**Jobs**:
a. Decide whether each of these statements agrees with the forum thread about the cancellation of America's Most Wanted: (i) dpeters11 says the show had been cancelled once before, in the 90s; (ii) RunnerFL says Fox will drop the show completely, with no specials; (iii) Drucifer proposes that the show move to HLN. For each, answer yes or no and quote the words from the thread that settle it.
b. List every username that posts in the forum thread about the cancellation of America's Most Wanted, naming each one only once.
c. Pick up the forum thread about the cancellation of America's Most Wanted after its last line and keep it going.

**Page text**:
====================

# America's Most Wanted" Canceled After 23 Years



## WestDC (Feb 9, 2008)

http://www.foxnews.com/entertainment/2011/05/16/americas-wanted-canceled-23-years/?test=faces

Boy! I'm gald they didn't get to me yet


----------



## dpeters11 (May 30, 2007)

It's not the first time it was cancelled. It was cancelled back in the 90s, they brought it back after law enforcement complained.


----------



## Drucifer (Feb 12, 2009)

Could go to the ID channel. That channel is loaded with real crime.


----------



## RobertE (Jun 10, 2006)

It will be back somewhere. I can't imagine that it has very high costs and that the public will just let it go.


----------



## armophob (Nov 13, 2006)

I am speechless, so fox has decided to cut off the fugitive poster for the world. 

Hey guys at Fox, move it first to watch the audience participation move.


----------



## SayWhat? (Jun 7, 2009)

I didn't even know it was still on.



> Could go to the ID channel. That channel is loaded with real crime.


Or HLN. They've given up on news and are just running gossip and tabloid stuff now with a few TRU-TV rejects on the weekends.


----------



## RunnerFL (Jan 5, 2006)

It's only being cancelled "as a series". They will still have specials on FOX.


----------



## fluffybear (Jun 19, 2004)

dpeters11 said:


> It's not the first time it was cancelled. It was cancelled back in the 90s, they brought it back after law enforcement complained.


I thought I remembered that! AMW was one of my favorite shows for a number of years and am sad to see it go. With a strong enough push again from law enforcement and John Walsh, Fox might reconsider their decision.


----------



## armophob (Nov 13, 2006)

dpeters11 said:


> It's not the first time it was cancelled. It was cancelled back in the 90s, they brought it back after law enforcement complained.

====================

**Material**:
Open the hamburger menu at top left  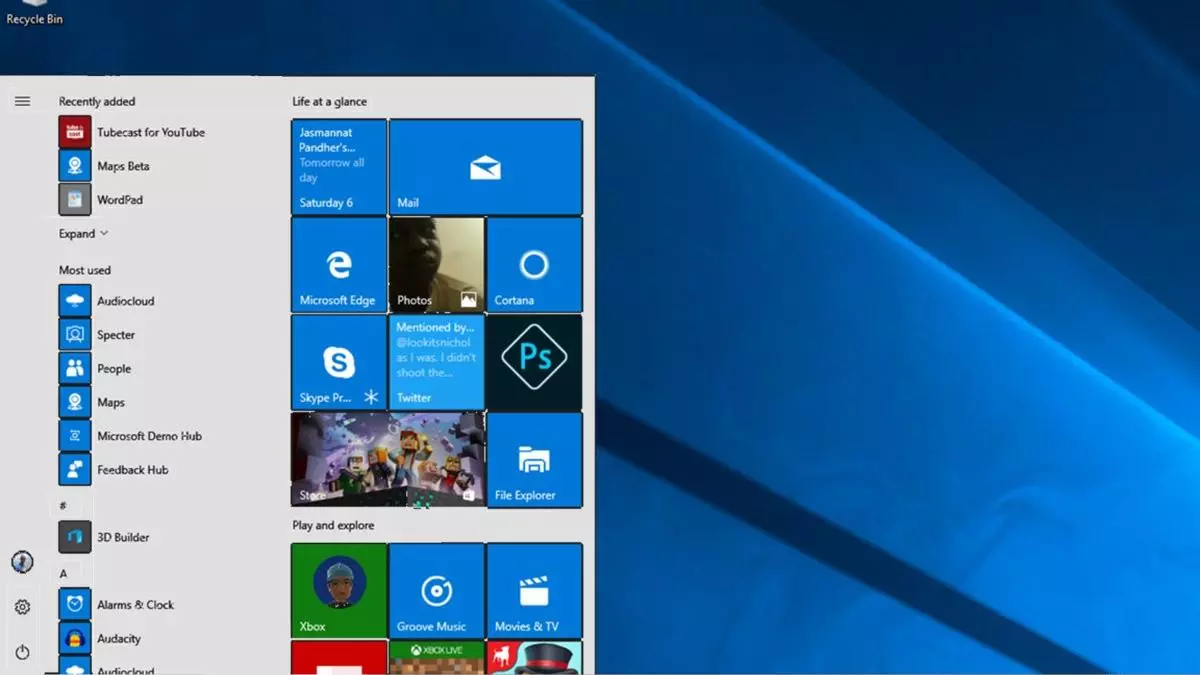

====================

**The responses**:
a.
(i) Yes: "It was cancelled back in the 90s, they brought it back after law enforcement complained."
(ii) No: "They will still have specials on FOX."
(iii) No: "Could go to the ID channel."

b. WestDC, dpeters11, Drucifer, RobertE, armophob, SayWhat?, RunnerFL, fluffybear

c.
Yep,
This has all happened before. Hopefully history will repeat itself. This show has become the post office wanted poster for viewers. It is like cancelling the evening news.
_
"America's Most Wanted was also cancelled in 1996 but was put back on the air after governors and law-enforcement from 37 states expressed their outrage."_


----------



## armophob (Nov 13, 2006)

Well John was very graceful in his ending tonight. No sad words and no finality to the show. Allows for Fox to pick the ball back up again without any egg on their face. Very professional of him.


----------



## SayWhat? (Jun 7, 2009)

I thought I saw a story last night that it had been saved, but I can't find it now.


----------



## David Ortiz (Aug 21, 2006)

SayWhat? said:


> I thought I saw a story last night that it had been saved, but I can't find it now.





RunnerFL said:


> It's only being cancelled "as a series". They will still have specials on FOX.


As RunnerFL posted, there will be quarterly specials next season.


----------



## The Merg (Jun 24, 2007)

I guess they'll be able to keep the studio set up then in the Crime Museum then.

- Merg


----------



## RunnerFL (Jan 5, 2006)

It's going to show up on another network, just watch.


----------



## RobertE (Jun 10, 2006)

RunnerFL said:


> It's going to show up on another network, just watch.


Yes it is.



> Television's Top Crime-fighting Series, Hosted by John Walsh, to Return for 25th Season Later this Year
> 
> LOS ANGELES, CA (September 6, 2011) - Lifetime has picked up John Walsh's pioneering series America's Most Wanted, television's top crime-fighting show that will return for its 25th season later this year. The announcement was made today by Nancy Dubuc, President and General Manager of Lifetime Networks.


http://tvbythenumbers.zap2it.com/2011/09/06/lifetime-picks-up-america’s-most-wanted/102831/


----------



## dpeters11 (May 30, 2007)

I was expecting TruTV to pick it up.


----------



## Galaxie6411 (Aug 26, 2007)

It is too real for tru tv. What were the ratings? I am guessing bad but might not have had much cost at all.


----------



## armophob (Nov 13, 2006)

Good news, and Fox can s*k it



RobertE said:


> Yes it is.
> 
> http://tvbythenumbers.zap2it.com/2011/09/06/lifetime-picks-up-america’s-most-wanted/102831/


----------



## dpeters11 (May 30, 2007)

Galaxie6411 said:


> It is too real for tru tv. What were the ratings? I am guessing bad but might not have had much cost at all.


I was thinking production costs wouldn't be that high, mostly in doing the recreations. But reruns don't work for it, and I don't know what Walsh was paid. I always figured it wasn't about the money considering his history. But it was losing money at Fox.


----------



## RunnerFL (Jan 5, 2006)

I told you so!


----------



## armophob (Nov 13, 2006)

Any updates on when it will air on Lifetime?


----------



## RunnerFL (Jan 5, 2006)

armophob said:


> Any updates on when it will air on Lifetime?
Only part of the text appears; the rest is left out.